En comparaison, l’ancien premier ministre conservateur Stephen Harper avait participé à près de 80 % des votes tenus entre l’élection des libéraux, en octobre 2015, et son départ de la vie politique, à la fin août 2016. M. Harper avait été toutefois globalement quasi invisible sur la colline, participant aux votes, mais s’éclipsant de la Chambre par une porte qui donne sur un corridor dérobé.

Quand Stéphane Dion a quitté la chefferie du Parti libéral du Canada, en décembre 2008, il avait pour sa part simplement — et discrètement — repris son travail de député. Il est revenu aux avant-postes quand Justin Trudeau en a fait son ministre des Affaires étrangères, poste qu’il a occupé jusqu’en janvier 2017.

« Il fallait laisser la nouvelle équipe bien asseoir sa présence, sa vision et son autorité », justifie Thomas Mulcair, rencontré vendredi à son bureau de circonscription.

« Depuis la fin octobre, j’ai pu faire une partie de mon travail que je n’avais jamais pu faire auparavant : les missions internationales de la Chambre, dit celui qui est député depuis 2007. J’en ai fait plusieurs, je repars bientôt. Je continue de contribuer comme je peux, et je suis actif dans le comté. »

Professeur

M. Mulcair quittera officiellement ses fonctions « cet été » — la date n’est pas précisée —, après quoi il gagnera ses nouveaux bureaux à l’Université de Montréal. Il enseignera dans un programme de maîtrise en environnement et développement durable, de même qu’à la maîtrise en affaires publiques et internationales.

À quelques mois de la fin d’une carrière politique de plus de 20 ans, Thomas Mulcair se dit parfaitement serein… notamment parce qu’il a eu le temps d’encaisser la gifle que lui ont infligée les militants néodémocrates en avril 2016. Réunis en congrès national, 52 % des militants avaient alors demandé que le parti tienne une course à la direction. Élu chef en 2012, M. Mulcair a assuré l’intérim jusqu’à l’élection de Jagmeet Singh.

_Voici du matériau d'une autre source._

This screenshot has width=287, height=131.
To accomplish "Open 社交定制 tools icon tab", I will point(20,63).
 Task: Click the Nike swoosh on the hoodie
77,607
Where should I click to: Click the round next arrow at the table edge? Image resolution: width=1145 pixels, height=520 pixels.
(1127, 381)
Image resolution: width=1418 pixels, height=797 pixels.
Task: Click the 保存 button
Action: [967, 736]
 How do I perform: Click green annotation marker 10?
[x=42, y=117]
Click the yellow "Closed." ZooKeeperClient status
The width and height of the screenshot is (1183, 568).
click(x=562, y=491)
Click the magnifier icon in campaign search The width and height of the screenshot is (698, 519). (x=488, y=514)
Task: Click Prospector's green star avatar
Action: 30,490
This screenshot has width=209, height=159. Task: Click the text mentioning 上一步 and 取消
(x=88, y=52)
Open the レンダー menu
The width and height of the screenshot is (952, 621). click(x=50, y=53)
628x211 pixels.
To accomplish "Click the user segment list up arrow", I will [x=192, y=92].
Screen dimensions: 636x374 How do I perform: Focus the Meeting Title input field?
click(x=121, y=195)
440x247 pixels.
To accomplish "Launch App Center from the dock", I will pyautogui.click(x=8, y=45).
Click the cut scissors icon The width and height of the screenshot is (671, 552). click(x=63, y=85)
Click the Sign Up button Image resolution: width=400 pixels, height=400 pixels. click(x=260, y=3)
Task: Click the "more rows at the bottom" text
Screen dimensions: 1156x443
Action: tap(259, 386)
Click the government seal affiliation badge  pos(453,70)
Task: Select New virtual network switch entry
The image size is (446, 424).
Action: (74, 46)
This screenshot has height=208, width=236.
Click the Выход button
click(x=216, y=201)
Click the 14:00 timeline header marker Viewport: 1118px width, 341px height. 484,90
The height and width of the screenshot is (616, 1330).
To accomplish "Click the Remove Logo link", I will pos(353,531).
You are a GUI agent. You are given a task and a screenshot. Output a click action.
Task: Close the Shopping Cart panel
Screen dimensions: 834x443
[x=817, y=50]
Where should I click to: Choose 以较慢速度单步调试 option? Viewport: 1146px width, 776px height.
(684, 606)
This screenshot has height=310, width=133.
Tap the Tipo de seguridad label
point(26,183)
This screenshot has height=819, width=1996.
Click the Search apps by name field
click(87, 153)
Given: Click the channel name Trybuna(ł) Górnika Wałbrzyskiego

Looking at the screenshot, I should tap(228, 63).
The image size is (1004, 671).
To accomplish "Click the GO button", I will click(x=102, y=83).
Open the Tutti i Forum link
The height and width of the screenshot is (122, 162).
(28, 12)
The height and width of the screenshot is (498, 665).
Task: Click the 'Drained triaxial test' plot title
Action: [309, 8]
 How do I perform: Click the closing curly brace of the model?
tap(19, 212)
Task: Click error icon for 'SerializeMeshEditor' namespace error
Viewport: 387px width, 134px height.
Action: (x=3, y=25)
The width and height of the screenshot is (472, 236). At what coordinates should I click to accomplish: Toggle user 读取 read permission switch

« Dans mon cas, c’est un peu plus facile [de partir] parce que j’ai eu un temps de transition, confiait Thomas Mulcair vendredi. Je suis en train de tout régler pour que la personne qui sera [dans ce bureau] puisse continuer à offrir un bon service. J’ai beaucoup plus de chance que quelqu’un pour qui la décision est prise par l’électorat… »

Le futur professeur ne restera d’ailleurs pas si loin de la politique : il indique avoir accepté des offres de médias pour commenter la politique provinciale québécoise et fédérale.